Data for this task
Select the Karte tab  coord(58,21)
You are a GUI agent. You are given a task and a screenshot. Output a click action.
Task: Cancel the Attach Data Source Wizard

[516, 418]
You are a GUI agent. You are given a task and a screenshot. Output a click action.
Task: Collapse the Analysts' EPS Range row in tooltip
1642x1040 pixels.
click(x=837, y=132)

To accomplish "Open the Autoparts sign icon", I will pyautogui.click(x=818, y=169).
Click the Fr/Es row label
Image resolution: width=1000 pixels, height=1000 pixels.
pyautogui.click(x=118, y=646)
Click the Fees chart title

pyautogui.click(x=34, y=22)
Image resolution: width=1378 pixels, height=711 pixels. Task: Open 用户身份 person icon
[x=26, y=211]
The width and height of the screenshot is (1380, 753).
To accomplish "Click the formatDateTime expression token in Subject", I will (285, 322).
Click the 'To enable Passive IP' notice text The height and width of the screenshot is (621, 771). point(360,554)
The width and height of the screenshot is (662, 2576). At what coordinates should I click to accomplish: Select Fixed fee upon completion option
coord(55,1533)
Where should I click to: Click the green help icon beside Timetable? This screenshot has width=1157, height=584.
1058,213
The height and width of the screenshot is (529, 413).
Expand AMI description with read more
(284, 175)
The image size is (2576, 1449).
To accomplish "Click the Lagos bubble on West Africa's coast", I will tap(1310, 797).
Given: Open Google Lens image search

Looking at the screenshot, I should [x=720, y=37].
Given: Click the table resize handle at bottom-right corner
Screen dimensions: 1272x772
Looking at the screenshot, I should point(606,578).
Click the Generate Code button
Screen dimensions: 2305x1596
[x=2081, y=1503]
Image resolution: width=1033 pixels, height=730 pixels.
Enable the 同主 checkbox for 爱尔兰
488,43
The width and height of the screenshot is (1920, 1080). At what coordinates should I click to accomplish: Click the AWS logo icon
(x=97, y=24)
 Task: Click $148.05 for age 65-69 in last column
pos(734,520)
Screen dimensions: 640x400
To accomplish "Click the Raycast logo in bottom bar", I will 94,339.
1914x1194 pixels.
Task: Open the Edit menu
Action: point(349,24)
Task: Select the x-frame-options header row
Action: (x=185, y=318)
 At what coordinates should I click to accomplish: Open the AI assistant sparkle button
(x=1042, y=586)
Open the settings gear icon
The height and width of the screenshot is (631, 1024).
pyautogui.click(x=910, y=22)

Instructions to follow
Copy the entries above word for word.

Complete output
Select the Karte tab  coord(58,21)
You are a GUI agent. You are given a task and a screenshot. Output a click action.
Task: Cancel the Attach Data Source Wizard

[516, 418]
You are a GUI agent. You are given a task and a screenshot. Output a click action.
Task: Collapse the Analysts' EPS Range row in tooltip
1642x1040 pixels.
click(x=837, y=132)

To accomplish "Open the Autoparts sign icon", I will pyautogui.click(x=818, y=169).
Click the Fr/Es row label
Image resolution: width=1000 pixels, height=1000 pixels.
pyautogui.click(x=118, y=646)
Click the Fees chart title

pyautogui.click(x=34, y=22)
Image resolution: width=1378 pixels, height=711 pixels. Task: Open 用户身份 person icon
[x=26, y=211]
The width and height of the screenshot is (1380, 753).
To accomplish "Click the formatDateTime expression token in Subject", I will (285, 322).
Click the 'To enable Passive IP' notice text The height and width of the screenshot is (621, 771). point(360,554)
The width and height of the screenshot is (662, 2576). At what coordinates should I click to accomplish: Select Fixed fee upon completion option
coord(55,1533)
Where should I click to: Click the green help icon beside Timetable? This screenshot has width=1157, height=584.
1058,213
The height and width of the screenshot is (529, 413).
Expand AMI description with read more
(284, 175)
The image size is (2576, 1449).
To accomplish "Click the Lagos bubble on West Africa's coast", I will tap(1310, 797).
Given: Open Google Lens image search

Looking at the screenshot, I should [x=720, y=37].
Given: Click the table resize handle at bottom-right corner
Screen dimensions: 1272x772
Looking at the screenshot, I should point(606,578).
Click the Generate Code button
Screen dimensions: 2305x1596
[x=2081, y=1503]
Image resolution: width=1033 pixels, height=730 pixels.
Enable the 同主 checkbox for 爱尔兰
488,43
The width and height of the screenshot is (1920, 1080). At what coordinates should I click to accomplish: Click the AWS logo icon
(x=97, y=24)
 Task: Click $148.05 for age 65-69 in last column
pos(734,520)
Screen dimensions: 640x400
To accomplish "Click the Raycast logo in bottom bar", I will 94,339.
1914x1194 pixels.
Task: Open the Edit menu
Action: point(349,24)
Task: Select the x-frame-options header row
Action: (x=185, y=318)
 At what coordinates should I click to accomplish: Open the AI assistant sparkle button
(x=1042, y=586)
Open the settings gear icon
The height and width of the screenshot is (631, 1024).
pyautogui.click(x=910, y=22)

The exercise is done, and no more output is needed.